More than 33% of patients with heavily pretreated advanced melanoma are still alive at 5 years after starting nivolumab (Opdivo) monotherapy, reported F. Stephen Hodi, Jr, MD, Director of the Melanoma Center, Dana-Farber Cancer Institute, Boston, at the 2016 American Association for Cancer Research (AACR) meeting.
According to the National Cancer Institute’s SEER database, the 5-year survival rate for patients with metastatic melanoma diagnosed between 2005 and 2011 was 16.6%, and, historically, the median survival has been 11 months.
“These data represent the longest survival follow-up of patients who received anti–PD-1 therapy in a clinical study, and suggest durable, long-term survival with nivolumab monotherapy,” said Dr Hodi.
The data provide an additional paradigm shift for the treatment of advanced melanoma, he said, which should translate to other cancer types.

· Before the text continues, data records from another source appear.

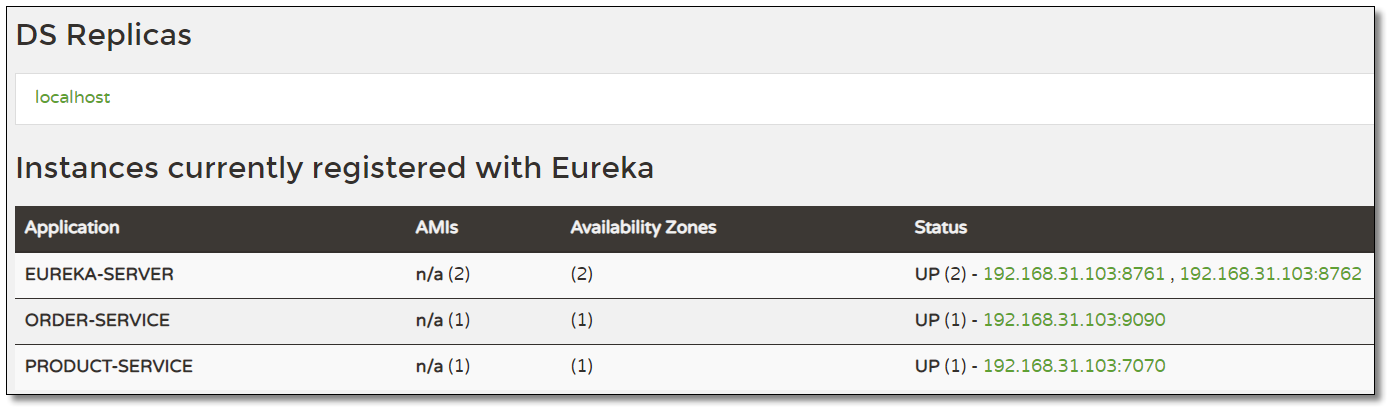Click the AMIs column header
Image resolution: width=1387 pixels, height=407 pixels.
[x=436, y=228]
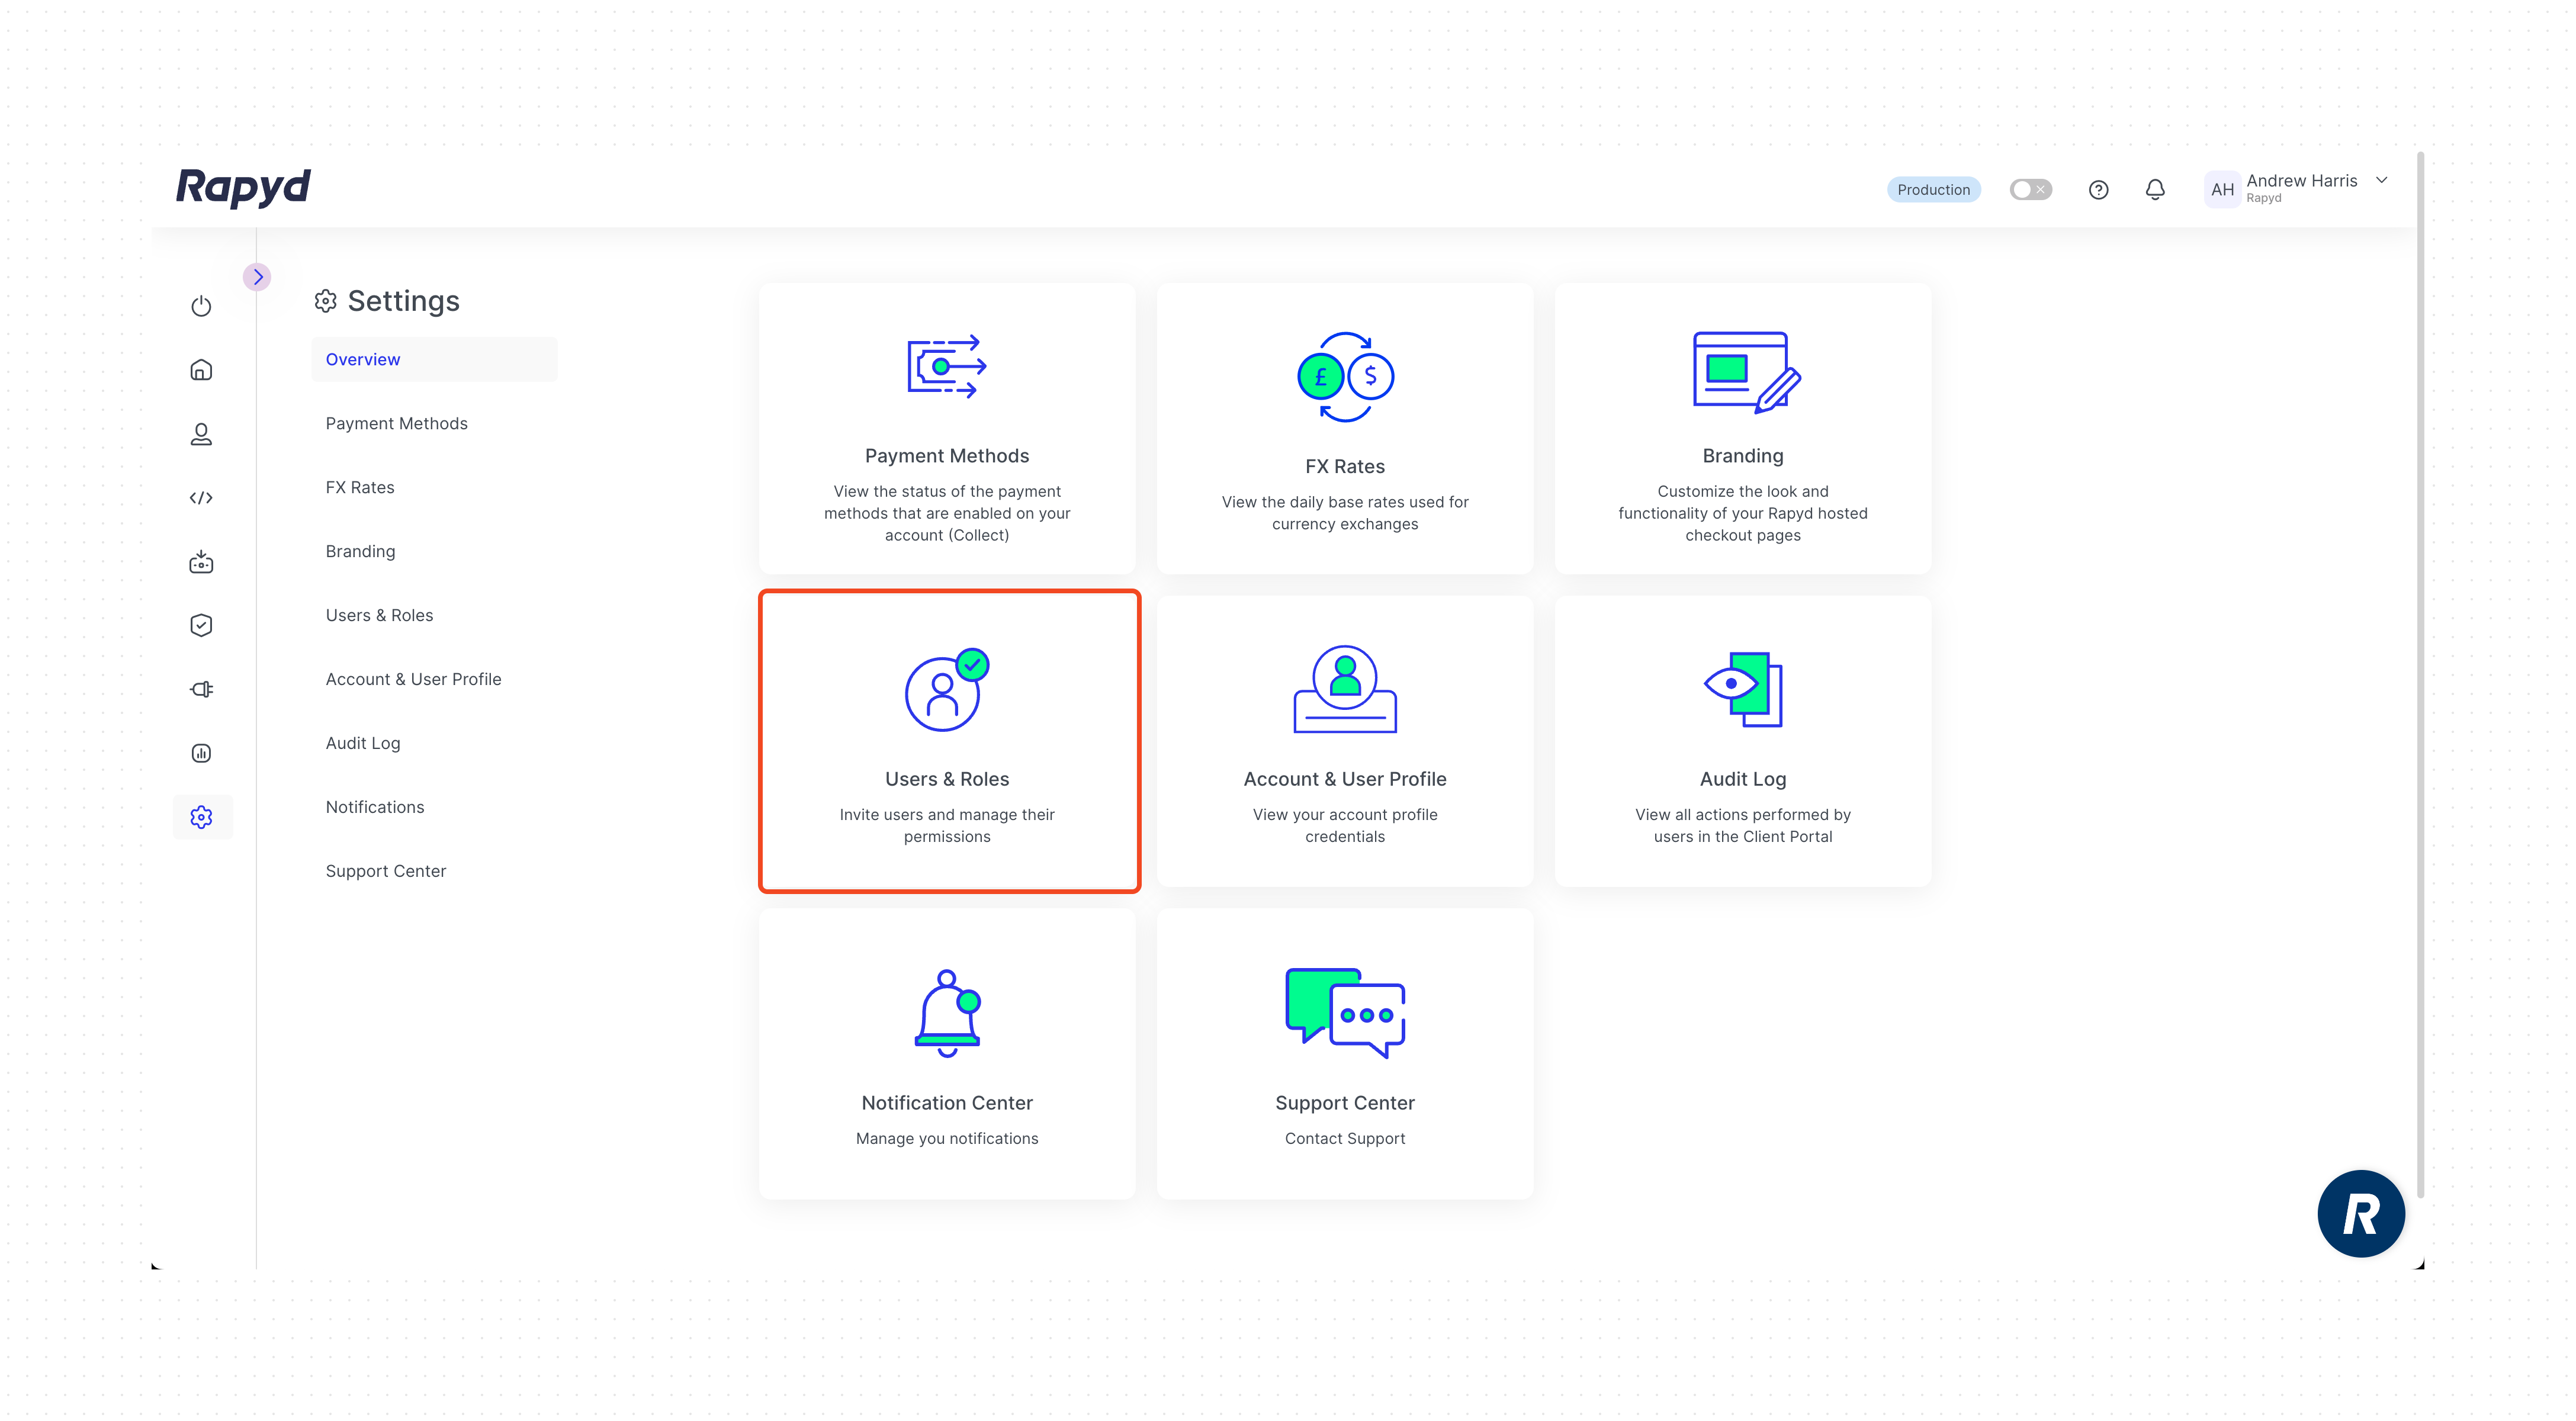Toggle the Production sandbox switch
The image size is (2576, 1421).
(x=2030, y=190)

Nivolumab is already approved by the FDA for the treatment of advanced melanoma, kidney cancer, and non–small-cell lung cancer.
Dr Hodi provided an update to a phase 1 dose-escalation clinical trial known as CA209-003, which was initiated in 2008 and involved 107 patients with advanced melanoma who had received ≤5 previous treatments (excluding CTLA-4 or PD-1 inhibitor), and who had received 1 of 5 doses of nivolumab (0.1 mg/kg, 0.3 mg/kg, 1 mg/kg, 3 mg/kg, or 10 mg/kg) every 2 weeks for up to 2 years. Treatment continued for up to 96 weeks.
The updated safety and survival data presented at this AACR annual meeting were from a minimum follow-up of 45 months from the time of the first nivolumab dosing. The patients’ median age was 61 years, 67% of the patients were male, and 65% had received previous immunotherapy.
The 5-year overall survival (OS) rate was 34%, with a median OS of 17.3 months among all patients, and a median OS of 20.3 months in the 3-mg/kg arm; in this arm, the 12-month survival was 64.7%, which declined incrementally at 24 months (47.1%), 36 months (41.2%), and 48 months (35.3%). The OS appeared to plateau at 48 months, “which is indicative of long-term benefit in some patients, although more follow-up is needed to fully appreciate the benefit of nivolumab monotherapy,” said Dr Hodi.
An updated analysis of retreated patients showed that disease control was maintained, Dr Hodi said. The patients were permitted to receive retreatment with nivolumab under certain circumstances, which included experiencing progressive disease without dose-limiting toxicity after achieving disease control, not reaching 1-year follow-up without progressive disease, or not having already received retreatment. Overall, 5 patients were retreated at the same dose as originally assigned, after not receiving treatment for ≥100 days.
At 30 months, the progression-free survival rates were 25.7% among patients assigned to nivolumab 3 mg/kg, and 18.6% for the entire cohort.
Nivolumab continued to be safe and tolerable, with no deaths or new safety signals.
The combination of ipilimumab (Yervoy) and nivolumab was approved by the FDA on September 30, 2015, for the treatment of patients with unresectable or metastatic melanoma without the BRAF V600 gene mutation. On January 23, 2016, this indication was expanded to include patients with unresectable or metastatic melanoma regardless of BRAF V600 mutation status; this most recent indication was based on findings from the CheckMate-067 clinical trial.